Peripheral chemokines related to CD4⁺ T cells in convalescent patients with COVID-19. The levels of CXCL9, CXCL10, and CXCL11 were determined for high- (n = 18) and low-CD4⁺ (n = 22) convalescent individuals with COVID-19 and close contacts (n = 4) at M2 using cytometric Beads array. a–c Dot plot analysis of (a) CXCL9, (b) CXCL10, and (c) CXCL11 levels among high-convalescent and low-CD4⁺convalescent patients with COVID-19, and close contacts, respectively. Each dot represents an individual participant. Bars represent mean values. *p < 0.05 and **p < 0.01. Student’s t-test was used to analyze differences in the mean values between groups. The Mann–Whitney test was used to compare the central tendencies of the two groups (mean or median).
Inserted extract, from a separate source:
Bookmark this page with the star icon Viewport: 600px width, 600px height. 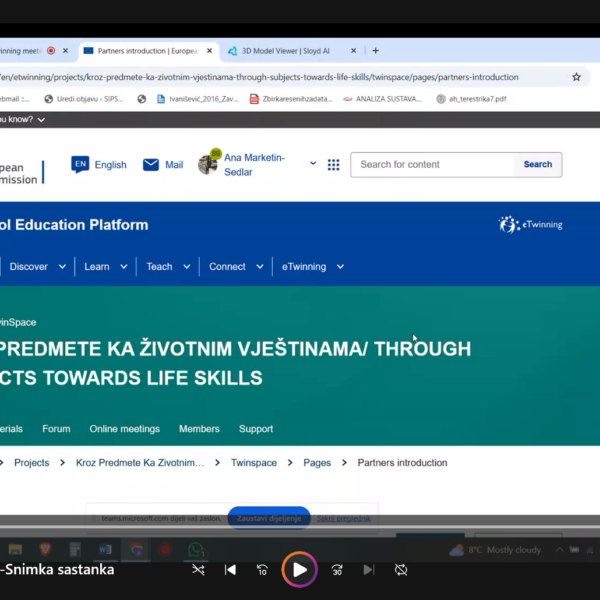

Data are presented as mean ± SEM.

Fig. 5

Peripheral CD4⁺ T-cell subsets in convalescent patients with COVID-19. T-cell subsets were analyzed by fluorescence-activated cell sorting (FACS) in peripheral blood mononuclear cell (PBMCs) from high- (n = 10) and low-CD4⁺ (n = 6) convalescent individuals with COVID-19 and close contacts (n = 9). a Gating strategies for Treg cells (CD25⁺CD45RA⁻CD127⁻) and cTfr cells (CD25⁺CD45RA^–CD127^–CXCR5^hiPD-1^hi). b Dot plot analysis of the frequencies of Treg and cTfr cells in high- and low-CD4⁺ convalescent individuals with COVID-19 and close contacts. c Gating strategies for different peripheral circulating Tfh cell subsets, including CXCR3⁺CCR6⁻cTfh (cTfh1) cells, CXCR3^–CCR6^– cTfh (cTfh2) cells, and CXCR3^–CCR6⁺ cTfh (cTfh17) cells. d Frequencies of cTfh1, cTfh2, and cTfh17 cells in high-and low-CD4⁺ COVID-19 convalescent individuals with COVID-19 and close contacts. e–g Correlation analysis of (e) cTfh2, (f) cTfh17, and (g) cTfh1 cells with SARS-CoV-2-specific neutralizing-antibody titers in high-and-low-CD4⁺ convalescent individuals with COVID-19 (n = 16). Each dot represents an individual participant. Bars represent mean values. *p < 0.05 and **p < 0.01. Student’s t-test was used to analyze differences in the mean values between groups. The Mann–Whitney test was used to compare the central tendencies of the two groups (mean or median). Data are presented as mean ± SEM.